Preparation of LLC cells stably expressing PAI-1–siRNA or NS-siRNA
To stably express siRNA in LLC cells, we used an shRNA expression vector containing a neomycin-resistant gene: pSINsi-mU6 (TaKaRa). Synthetic oligonucleotides to express shRNA were annealed and ligated into the linearized pSINsi-mU6 vector. The sequences of the oligonucleotides for shRNA to generate PAI-1–siRNA and NS-siRNA were as follows: 5′-GATCCGCCAACAAGAGCCAATCACATAGTGCTCCTGGTTGTGTGATTGGCTCTTGTTGGCTTTTTTAT-3′ and 5′-GATCCGTCTTAATCGCGTATAAGGCTAGTGCTCCTGGTTGGCCTTATACGCGATTAAGACTTTTTTAT-3′, respectively. These pSINsi-mU6 cassette vectors were transfected into 293 cells by the use of Retrovirus Constructive System Eco (TaKaRa), and the recombinant retroviral vectors containing the expression cassettes of PAI-1–siRNA and NS-siRNA were collected. These retroviral vectors were infected into LLC cells and followed by selection with G418 (Promega), LLC cells stably expressing PAI-1–siRNA or NS-siRNA (siPAI-1 or siControl LLC cells, respectively) were prepared.
Quantitative real-time PCR
Total RNA was isolated with RNeasy Mini Kits (Qiagen). The isolated total RNA was reverse transcribed into cDNA using a High Capacity RNA-to-cDNA Kit (Applied Biosystems) following the manufacturer's instructions. Quantitative real-time PCR (qRT-PCR) was conducted on an ABI Prism 7700 (Applied Biosystems) for mouse PAI-1 using β-actin as a control housekeeping gene.
Quantification of PAI-1 protein
Total PAI-1 secreted into culture medium for 24 hours was measured using an ELISA kit (Innovative Research) following the manufacturer's instructions. The minimum detection limit of this ELISA kit was 0.02 ng/mL.

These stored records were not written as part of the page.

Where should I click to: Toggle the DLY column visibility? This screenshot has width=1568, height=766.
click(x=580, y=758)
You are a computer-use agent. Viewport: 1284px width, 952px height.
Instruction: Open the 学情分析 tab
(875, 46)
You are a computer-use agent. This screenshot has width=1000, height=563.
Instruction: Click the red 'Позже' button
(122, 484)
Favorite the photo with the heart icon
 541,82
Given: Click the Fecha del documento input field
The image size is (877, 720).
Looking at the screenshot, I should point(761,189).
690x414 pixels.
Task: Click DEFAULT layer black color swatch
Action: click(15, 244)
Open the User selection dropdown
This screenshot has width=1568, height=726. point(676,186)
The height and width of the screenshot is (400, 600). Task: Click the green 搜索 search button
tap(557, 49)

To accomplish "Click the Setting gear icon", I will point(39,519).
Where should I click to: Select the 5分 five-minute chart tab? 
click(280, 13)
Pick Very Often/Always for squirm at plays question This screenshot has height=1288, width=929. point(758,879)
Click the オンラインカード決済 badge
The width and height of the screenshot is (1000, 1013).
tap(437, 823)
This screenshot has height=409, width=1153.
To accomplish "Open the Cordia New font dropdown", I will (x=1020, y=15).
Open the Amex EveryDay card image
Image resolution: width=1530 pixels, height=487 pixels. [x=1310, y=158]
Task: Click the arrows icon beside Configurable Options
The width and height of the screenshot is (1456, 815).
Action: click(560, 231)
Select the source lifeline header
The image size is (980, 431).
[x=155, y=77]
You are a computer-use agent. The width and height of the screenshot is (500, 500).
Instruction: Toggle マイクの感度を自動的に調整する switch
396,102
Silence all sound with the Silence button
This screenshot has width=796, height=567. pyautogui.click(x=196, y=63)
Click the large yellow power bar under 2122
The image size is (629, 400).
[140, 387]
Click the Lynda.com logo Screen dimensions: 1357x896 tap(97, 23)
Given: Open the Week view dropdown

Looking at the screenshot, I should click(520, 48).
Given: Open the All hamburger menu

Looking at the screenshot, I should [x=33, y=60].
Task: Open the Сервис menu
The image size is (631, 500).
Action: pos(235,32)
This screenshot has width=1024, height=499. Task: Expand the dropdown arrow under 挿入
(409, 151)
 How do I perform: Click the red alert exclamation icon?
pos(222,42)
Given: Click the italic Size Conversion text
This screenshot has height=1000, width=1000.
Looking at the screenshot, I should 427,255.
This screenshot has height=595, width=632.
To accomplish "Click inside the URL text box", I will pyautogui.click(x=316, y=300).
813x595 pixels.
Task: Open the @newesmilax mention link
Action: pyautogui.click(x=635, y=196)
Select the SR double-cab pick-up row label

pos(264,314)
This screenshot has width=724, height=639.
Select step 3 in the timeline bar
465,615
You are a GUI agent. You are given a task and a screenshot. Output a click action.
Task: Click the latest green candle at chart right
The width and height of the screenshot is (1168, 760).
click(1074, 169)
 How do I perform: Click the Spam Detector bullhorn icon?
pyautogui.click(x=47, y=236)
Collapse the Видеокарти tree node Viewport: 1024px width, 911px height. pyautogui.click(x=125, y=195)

Immunohistochemical staining of PAI-1
Immunohistochemical analysis of PAI-1 was conducted as described in the Supplementary Materials and Methods.
Subcutaneous tumor model
The indicated cells (1 × 106) were subcutaneously inoculated in the left flank of mice. For SK-216 experiments, the mice were given drinking water containing or lacking SK-216 (100 or 500 ppm). Until 14 days after the inoculation, the length and width of the tumors were measured using a caliper twice a week and tumor volume was calculated using the formula: width2 × length × 0.5 (25).
Tail vein metastasis model
The indicated cells (3 × 105) were injected into mice through the tail vein. For SK-216 experiments, the mice were given drinking water containing or lacking SK-216 (100 or 500 ppm). Mice were euthanized 21 days after the cell injection and the number of grossly identified tumor nodules on the surfaces of the lungs was manually counted.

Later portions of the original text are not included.